ACTIVITY:
Among the entries below, find the lines that contain the string "Copy". State only how many there are.

GIVEN ENTRIES:
● ● ●

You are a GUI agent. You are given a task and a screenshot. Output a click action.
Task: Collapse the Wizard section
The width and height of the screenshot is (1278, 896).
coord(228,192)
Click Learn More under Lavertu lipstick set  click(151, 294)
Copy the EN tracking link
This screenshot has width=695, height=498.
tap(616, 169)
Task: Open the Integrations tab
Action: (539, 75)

● ● ●

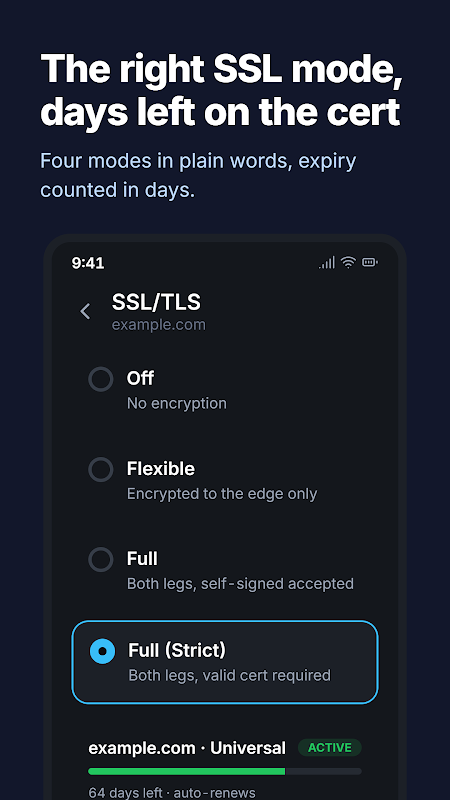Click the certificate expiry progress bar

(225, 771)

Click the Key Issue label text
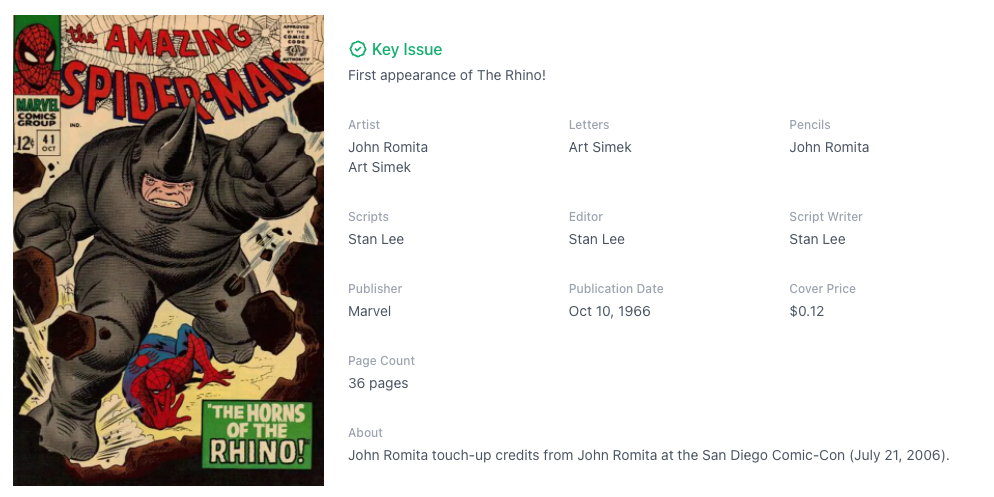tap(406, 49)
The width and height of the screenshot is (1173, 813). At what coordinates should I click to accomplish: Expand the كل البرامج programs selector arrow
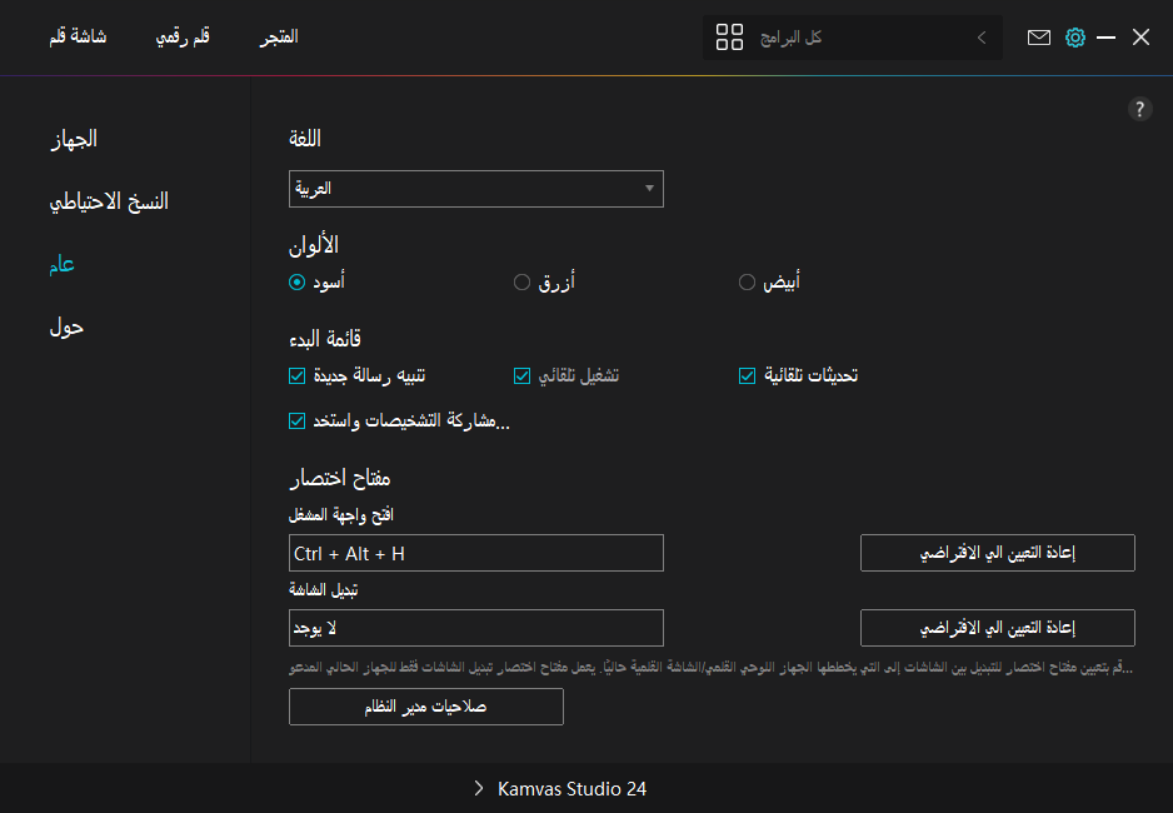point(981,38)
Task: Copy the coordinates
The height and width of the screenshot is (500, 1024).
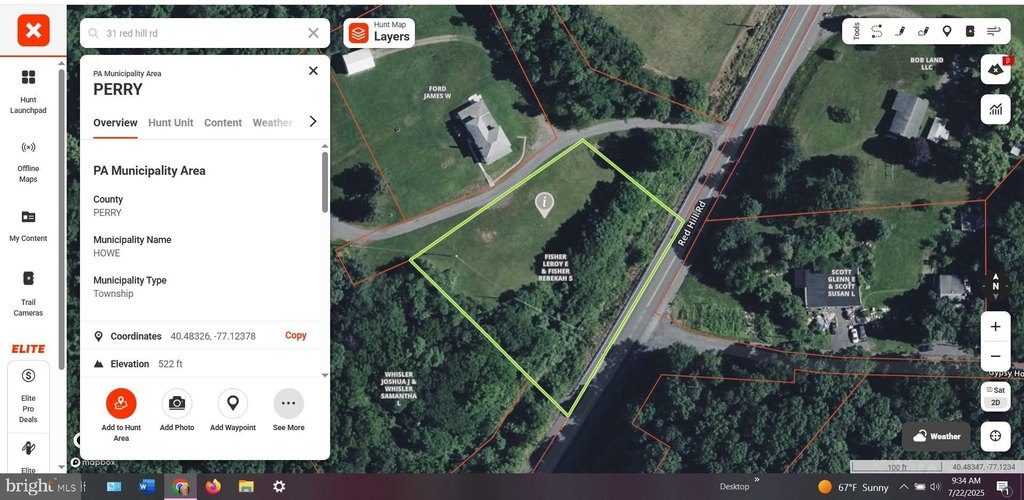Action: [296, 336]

● ● ●

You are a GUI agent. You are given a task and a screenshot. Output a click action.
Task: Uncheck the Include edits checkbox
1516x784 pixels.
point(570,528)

● ● ●

RESPONSE:
2